Тут белокожий вскочил на ноги и заорал:
— Ты, парень, хочешь быстрой развязки? Хочешь с этим покончить?
Завязалась потасовка с пыхтением, спотыканием и покрякиванием. В своем воображении Тео рисовал борьбу титанов. Ему уже виделось, как эти двое сцепились из-за обреза, тот неожиданно выстреливает и белокожий замертво падает на пол. Но вместо этого, мгновением позже, обрез в руках белокожего возник перед его собственным носом.
«Как жаль», — только и успел подумать он, и в этот миг раздался большой взрыв.

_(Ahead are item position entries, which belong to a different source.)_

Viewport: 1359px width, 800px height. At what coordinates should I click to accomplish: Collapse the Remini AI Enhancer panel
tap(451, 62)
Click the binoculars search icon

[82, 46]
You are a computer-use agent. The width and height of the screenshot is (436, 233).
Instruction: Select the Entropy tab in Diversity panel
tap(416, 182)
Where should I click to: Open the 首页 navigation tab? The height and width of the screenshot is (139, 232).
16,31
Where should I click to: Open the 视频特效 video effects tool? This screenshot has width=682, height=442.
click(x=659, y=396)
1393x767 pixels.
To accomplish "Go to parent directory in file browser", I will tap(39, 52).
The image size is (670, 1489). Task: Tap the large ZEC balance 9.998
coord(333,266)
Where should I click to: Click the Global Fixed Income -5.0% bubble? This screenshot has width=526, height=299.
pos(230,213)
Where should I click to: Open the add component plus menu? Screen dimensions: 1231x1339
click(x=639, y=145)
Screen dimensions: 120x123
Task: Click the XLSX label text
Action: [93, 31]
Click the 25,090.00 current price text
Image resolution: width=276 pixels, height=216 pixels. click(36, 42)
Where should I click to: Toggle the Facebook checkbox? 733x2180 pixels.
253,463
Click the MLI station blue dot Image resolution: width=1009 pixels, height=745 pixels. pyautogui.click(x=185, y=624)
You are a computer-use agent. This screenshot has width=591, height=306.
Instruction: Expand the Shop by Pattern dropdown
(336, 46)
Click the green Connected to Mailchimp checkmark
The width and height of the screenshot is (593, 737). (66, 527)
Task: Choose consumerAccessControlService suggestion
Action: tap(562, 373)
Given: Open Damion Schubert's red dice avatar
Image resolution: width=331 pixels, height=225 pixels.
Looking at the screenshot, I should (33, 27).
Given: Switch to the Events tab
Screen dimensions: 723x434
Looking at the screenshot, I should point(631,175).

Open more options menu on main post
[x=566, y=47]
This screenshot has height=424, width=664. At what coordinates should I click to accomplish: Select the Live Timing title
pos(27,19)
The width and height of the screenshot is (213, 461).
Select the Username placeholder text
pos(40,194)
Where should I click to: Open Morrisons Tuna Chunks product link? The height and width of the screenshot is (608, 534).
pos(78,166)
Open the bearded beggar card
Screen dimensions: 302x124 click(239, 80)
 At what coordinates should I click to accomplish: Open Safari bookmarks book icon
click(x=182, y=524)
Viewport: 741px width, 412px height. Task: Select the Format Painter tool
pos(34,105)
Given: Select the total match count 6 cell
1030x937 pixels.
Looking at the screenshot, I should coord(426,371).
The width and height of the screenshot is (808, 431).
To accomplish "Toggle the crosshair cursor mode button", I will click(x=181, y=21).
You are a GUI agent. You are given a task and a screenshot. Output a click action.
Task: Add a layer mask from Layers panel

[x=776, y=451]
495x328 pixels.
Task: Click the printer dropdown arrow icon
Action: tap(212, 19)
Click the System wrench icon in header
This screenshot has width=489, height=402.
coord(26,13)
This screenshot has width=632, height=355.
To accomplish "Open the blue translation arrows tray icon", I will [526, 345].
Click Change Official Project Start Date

Пуля унесла его через пространство, за лунные пределы, за пределы видимого небосвода. Он парил где-то на окраине Солнечной системы, в миллионах миль от Земли. Он был по-прежнему привязан к креслу, которое вместе с ним медленно крутилось в безвоздушной тьме, создавая иллюзию, что планеты и звезды вращаются вокруг него. Он знал, что это не так. Он был маленьким продырявленным кусочком мяса из Канады, болтающимся в пустоте, подобно множеству бесчисленных частиц.
— Мы прах, — так Малх закончил свое евангелие. — Но прах с миссией. Мы в себе несем семена нашего Спасителя, которые взойдут в тех, кто придет за нами.
«Проклятье, — подумал Тео. — Я не оставил детей».
— Жаль, приятель, — произнес Нури. — Жаль, что так случилось.
Вселенная Тео перестала вращаться и слепилась в молодого араба, стоящего перед ним на коленях.
Тео задергался в кресле, ловя ртом воздух, одуревший от подскока адреналина, после того как рухнул вниз с высоты миллионов миль, чтобы снова оказаться в своей телесной оболочке. Нури отдувался, развязывая бечевку на его щиколотках.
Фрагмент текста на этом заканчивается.